▸ Provided entries:
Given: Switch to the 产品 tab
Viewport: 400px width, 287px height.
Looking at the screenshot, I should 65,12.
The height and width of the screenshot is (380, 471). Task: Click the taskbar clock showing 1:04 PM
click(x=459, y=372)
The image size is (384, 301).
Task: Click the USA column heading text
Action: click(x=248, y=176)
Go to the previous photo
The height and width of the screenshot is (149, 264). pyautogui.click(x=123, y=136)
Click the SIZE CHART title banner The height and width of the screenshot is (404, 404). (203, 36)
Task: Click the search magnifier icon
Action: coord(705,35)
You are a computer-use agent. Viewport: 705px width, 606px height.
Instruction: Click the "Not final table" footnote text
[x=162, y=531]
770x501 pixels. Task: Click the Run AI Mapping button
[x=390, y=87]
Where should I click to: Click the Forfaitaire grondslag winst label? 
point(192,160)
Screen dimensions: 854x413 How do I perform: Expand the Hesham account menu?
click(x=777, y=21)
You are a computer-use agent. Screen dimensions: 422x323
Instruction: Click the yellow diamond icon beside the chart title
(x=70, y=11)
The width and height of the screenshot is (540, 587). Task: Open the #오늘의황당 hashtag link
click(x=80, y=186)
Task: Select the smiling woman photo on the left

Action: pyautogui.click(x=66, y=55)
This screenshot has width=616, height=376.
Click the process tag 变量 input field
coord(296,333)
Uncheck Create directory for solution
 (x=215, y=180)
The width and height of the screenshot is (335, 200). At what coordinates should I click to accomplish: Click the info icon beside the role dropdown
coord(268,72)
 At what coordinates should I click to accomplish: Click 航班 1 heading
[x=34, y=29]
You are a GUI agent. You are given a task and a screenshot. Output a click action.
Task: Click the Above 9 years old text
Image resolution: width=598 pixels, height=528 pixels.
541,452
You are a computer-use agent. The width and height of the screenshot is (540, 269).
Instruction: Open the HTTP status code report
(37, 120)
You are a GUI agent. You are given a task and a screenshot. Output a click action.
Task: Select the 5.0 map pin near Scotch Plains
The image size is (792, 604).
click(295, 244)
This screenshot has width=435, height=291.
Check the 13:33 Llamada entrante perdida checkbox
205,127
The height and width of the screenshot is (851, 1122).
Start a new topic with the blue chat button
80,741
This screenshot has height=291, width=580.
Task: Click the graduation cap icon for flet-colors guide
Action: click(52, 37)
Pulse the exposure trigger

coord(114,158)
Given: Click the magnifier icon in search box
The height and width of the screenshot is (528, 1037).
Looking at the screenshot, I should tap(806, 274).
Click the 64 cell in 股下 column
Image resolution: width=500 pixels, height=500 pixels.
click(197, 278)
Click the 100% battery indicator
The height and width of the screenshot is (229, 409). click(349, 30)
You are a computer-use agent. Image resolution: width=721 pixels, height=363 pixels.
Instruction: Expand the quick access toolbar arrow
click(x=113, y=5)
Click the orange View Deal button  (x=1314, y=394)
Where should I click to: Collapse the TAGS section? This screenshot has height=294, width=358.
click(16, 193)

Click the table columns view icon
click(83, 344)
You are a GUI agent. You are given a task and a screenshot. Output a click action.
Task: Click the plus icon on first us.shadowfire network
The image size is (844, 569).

▸ Task prompt: From the first line to the last, retype the records exactly as they stand above.

▸ Response below:
Given: Switch to the 产品 tab
Viewport: 400px width, 287px height.
Looking at the screenshot, I should 65,12.
The height and width of the screenshot is (380, 471). Task: Click the taskbar clock showing 1:04 PM
click(x=459, y=372)
The image size is (384, 301).
Task: Click the USA column heading text
Action: click(x=248, y=176)
Go to the previous photo
The height and width of the screenshot is (149, 264). pyautogui.click(x=123, y=136)
Click the SIZE CHART title banner The height and width of the screenshot is (404, 404). (203, 36)
Task: Click the search magnifier icon
Action: coord(705,35)
You are a computer-use agent. Viewport: 705px width, 606px height.
Instruction: Click the "Not final table" footnote text
[x=162, y=531]
770x501 pixels. Task: Click the Run AI Mapping button
[x=390, y=87]
Where should I click to: Click the Forfaitaire grondslag winst label? 
point(192,160)
Screen dimensions: 854x413 How do I perform: Expand the Hesham account menu?
click(x=777, y=21)
You are a computer-use agent. Screen dimensions: 422x323
Instruction: Click the yellow diamond icon beside the chart title
(x=70, y=11)
The width and height of the screenshot is (540, 587). Task: Open the #오늘의황당 hashtag link
click(x=80, y=186)
Task: Select the smiling woman photo on the left

Action: pyautogui.click(x=66, y=55)
This screenshot has width=616, height=376.
Click the process tag 变量 input field
coord(296,333)
Uncheck Create directory for solution
 (x=215, y=180)
The width and height of the screenshot is (335, 200). At what coordinates should I click to accomplish: Click the info icon beside the role dropdown
coord(268,72)
 At what coordinates should I click to accomplish: Click 航班 1 heading
[x=34, y=29]
You are a GUI agent. You are given a task and a screenshot. Output a click action.
Task: Click the Above 9 years old text
Image resolution: width=598 pixels, height=528 pixels.
541,452
You are a computer-use agent. The width and height of the screenshot is (540, 269).
Instruction: Open the HTTP status code report
(37, 120)
You are a GUI agent. You are given a task and a screenshot. Output a click action.
Task: Select the 5.0 map pin near Scotch Plains
The image size is (792, 604).
click(295, 244)
This screenshot has width=435, height=291.
Check the 13:33 Llamada entrante perdida checkbox
205,127
The height and width of the screenshot is (851, 1122).
Start a new topic with the blue chat button
80,741
This screenshot has height=291, width=580.
Task: Click the graduation cap icon for flet-colors guide
Action: click(52, 37)
Pulse the exposure trigger

coord(114,158)
Given: Click the magnifier icon in search box
The height and width of the screenshot is (528, 1037).
Looking at the screenshot, I should tap(806, 274).
Click the 64 cell in 股下 column
Image resolution: width=500 pixels, height=500 pixels.
click(197, 278)
Click the 100% battery indicator
The height and width of the screenshot is (229, 409). click(349, 30)
You are a computer-use agent. Image resolution: width=721 pixels, height=363 pixels.
Instruction: Expand the quick access toolbar arrow
click(x=113, y=5)
Click the orange View Deal button  (x=1314, y=394)
Where should I click to: Collapse the TAGS section? This screenshot has height=294, width=358.
click(16, 193)

Click the table columns view icon
click(83, 344)
You are a GUI agent. You are given a task and a screenshot. Output a click action.
Task: Click the plus icon on first us.shadowfire network
The image size is (844, 569).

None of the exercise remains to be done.